Problem to work on:
For each entry that follows, produce an exact copy.

Records supplied:
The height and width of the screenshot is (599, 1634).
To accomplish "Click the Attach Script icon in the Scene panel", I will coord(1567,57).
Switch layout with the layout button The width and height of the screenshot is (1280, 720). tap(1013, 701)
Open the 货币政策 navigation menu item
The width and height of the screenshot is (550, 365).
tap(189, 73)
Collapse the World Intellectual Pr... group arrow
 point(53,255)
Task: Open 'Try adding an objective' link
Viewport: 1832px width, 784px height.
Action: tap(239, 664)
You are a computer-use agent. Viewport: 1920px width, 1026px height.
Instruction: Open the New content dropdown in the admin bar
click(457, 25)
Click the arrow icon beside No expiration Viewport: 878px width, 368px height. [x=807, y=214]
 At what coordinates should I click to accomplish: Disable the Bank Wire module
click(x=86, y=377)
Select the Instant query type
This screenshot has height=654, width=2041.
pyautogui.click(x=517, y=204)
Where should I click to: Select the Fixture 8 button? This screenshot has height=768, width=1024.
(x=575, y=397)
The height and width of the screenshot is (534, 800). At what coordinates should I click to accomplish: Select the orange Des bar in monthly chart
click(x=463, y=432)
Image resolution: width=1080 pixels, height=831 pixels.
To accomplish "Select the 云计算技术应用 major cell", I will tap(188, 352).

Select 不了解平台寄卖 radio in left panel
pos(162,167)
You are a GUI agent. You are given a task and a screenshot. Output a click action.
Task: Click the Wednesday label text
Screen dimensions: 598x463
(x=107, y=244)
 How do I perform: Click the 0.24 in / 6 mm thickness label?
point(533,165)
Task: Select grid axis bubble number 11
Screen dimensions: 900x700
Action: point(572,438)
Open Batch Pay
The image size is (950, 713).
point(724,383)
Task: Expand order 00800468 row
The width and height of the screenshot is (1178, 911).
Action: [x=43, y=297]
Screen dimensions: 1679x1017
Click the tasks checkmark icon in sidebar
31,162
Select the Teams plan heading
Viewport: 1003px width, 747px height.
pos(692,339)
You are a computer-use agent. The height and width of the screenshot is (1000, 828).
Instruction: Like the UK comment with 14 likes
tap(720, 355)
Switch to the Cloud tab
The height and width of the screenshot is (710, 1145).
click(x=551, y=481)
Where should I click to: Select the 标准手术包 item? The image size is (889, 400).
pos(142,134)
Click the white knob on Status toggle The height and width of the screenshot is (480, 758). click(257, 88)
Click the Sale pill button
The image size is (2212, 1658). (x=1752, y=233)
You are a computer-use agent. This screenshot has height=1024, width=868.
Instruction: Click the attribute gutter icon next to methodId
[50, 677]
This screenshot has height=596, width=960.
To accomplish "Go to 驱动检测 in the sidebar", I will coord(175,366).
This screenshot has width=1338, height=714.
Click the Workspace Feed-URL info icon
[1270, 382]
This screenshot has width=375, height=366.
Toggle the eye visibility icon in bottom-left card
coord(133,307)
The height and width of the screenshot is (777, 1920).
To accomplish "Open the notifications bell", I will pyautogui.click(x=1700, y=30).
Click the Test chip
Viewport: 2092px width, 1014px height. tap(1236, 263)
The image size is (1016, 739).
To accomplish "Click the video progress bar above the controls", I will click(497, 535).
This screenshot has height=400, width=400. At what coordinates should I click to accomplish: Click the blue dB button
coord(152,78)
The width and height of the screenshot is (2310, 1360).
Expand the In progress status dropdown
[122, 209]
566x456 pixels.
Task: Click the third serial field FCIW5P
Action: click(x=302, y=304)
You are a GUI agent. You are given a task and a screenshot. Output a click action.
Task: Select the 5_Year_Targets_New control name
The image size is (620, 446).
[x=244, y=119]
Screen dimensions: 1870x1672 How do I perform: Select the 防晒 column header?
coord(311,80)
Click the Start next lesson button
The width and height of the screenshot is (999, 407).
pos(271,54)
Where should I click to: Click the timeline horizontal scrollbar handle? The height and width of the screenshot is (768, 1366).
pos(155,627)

Answer to this problem:
The height and width of the screenshot is (599, 1634).
To accomplish "Click the Attach Script icon in the Scene panel", I will coord(1567,57).
Switch layout with the layout button The width and height of the screenshot is (1280, 720). tap(1013, 701)
Open the 货币政策 navigation menu item
The width and height of the screenshot is (550, 365).
tap(189, 73)
Collapse the World Intellectual Pr... group arrow
 point(53,255)
Task: Open 'Try adding an objective' link
Viewport: 1832px width, 784px height.
Action: tap(239, 664)
You are a computer-use agent. Viewport: 1920px width, 1026px height.
Instruction: Open the New content dropdown in the admin bar
click(457, 25)
Click the arrow icon beside No expiration Viewport: 878px width, 368px height. [x=807, y=214]
 At what coordinates should I click to accomplish: Disable the Bank Wire module
click(x=86, y=377)
Select the Instant query type
This screenshot has height=654, width=2041.
pyautogui.click(x=517, y=204)
Where should I click to: Select the Fixture 8 button? This screenshot has height=768, width=1024.
(x=575, y=397)
The height and width of the screenshot is (534, 800). At what coordinates should I click to accomplish: Select the orange Des bar in monthly chart
click(x=463, y=432)
Image resolution: width=1080 pixels, height=831 pixels.
To accomplish "Select the 云计算技术应用 major cell", I will tap(188, 352).

Select 不了解平台寄卖 radio in left panel
pos(162,167)
You are a GUI agent. You are given a task and a screenshot. Output a click action.
Task: Click the Wednesday label text
Screen dimensions: 598x463
(x=107, y=244)
 How do I perform: Click the 0.24 in / 6 mm thickness label?
point(533,165)
Task: Select grid axis bubble number 11
Screen dimensions: 900x700
Action: point(572,438)
Open Batch Pay
The image size is (950, 713).
point(724,383)
Task: Expand order 00800468 row
The width and height of the screenshot is (1178, 911).
Action: [x=43, y=297]
Screen dimensions: 1679x1017
Click the tasks checkmark icon in sidebar
31,162
Select the Teams plan heading
Viewport: 1003px width, 747px height.
pos(692,339)
You are a computer-use agent. The height and width of the screenshot is (1000, 828).
Instruction: Like the UK comment with 14 likes
tap(720, 355)
Switch to the Cloud tab
The height and width of the screenshot is (710, 1145).
click(x=551, y=481)
Where should I click to: Select the 标准手术包 item? The image size is (889, 400).
pos(142,134)
Click the white knob on Status toggle The height and width of the screenshot is (480, 758). click(257, 88)
Click the Sale pill button
The image size is (2212, 1658). (x=1752, y=233)
You are a computer-use agent. This screenshot has height=1024, width=868.
Instruction: Click the attribute gutter icon next to methodId
[50, 677]
This screenshot has height=596, width=960.
To accomplish "Go to 驱动检测 in the sidebar", I will coord(175,366).
This screenshot has width=1338, height=714.
Click the Workspace Feed-URL info icon
[1270, 382]
This screenshot has width=375, height=366.
Toggle the eye visibility icon in bottom-left card
coord(133,307)
The height and width of the screenshot is (777, 1920).
To accomplish "Open the notifications bell", I will pyautogui.click(x=1700, y=30).
Click the Test chip
Viewport: 2092px width, 1014px height. tap(1236, 263)
The image size is (1016, 739).
To accomplish "Click the video progress bar above the controls", I will click(497, 535).
This screenshot has height=400, width=400. At what coordinates should I click to accomplish: Click the blue dB button
coord(152,78)
The width and height of the screenshot is (2310, 1360).
Expand the In progress status dropdown
[122, 209]
566x456 pixels.
Task: Click the third serial field FCIW5P
Action: click(x=302, y=304)
You are a GUI agent. You are given a task and a screenshot. Output a click action.
Task: Select the 5_Year_Targets_New control name
The image size is (620, 446).
[x=244, y=119]
Screen dimensions: 1870x1672 How do I perform: Select the 防晒 column header?
coord(311,80)
Click the Start next lesson button
The width and height of the screenshot is (999, 407).
pos(271,54)
Where should I click to: Click the timeline horizontal scrollbar handle? The height and width of the screenshot is (768, 1366).
pos(155,627)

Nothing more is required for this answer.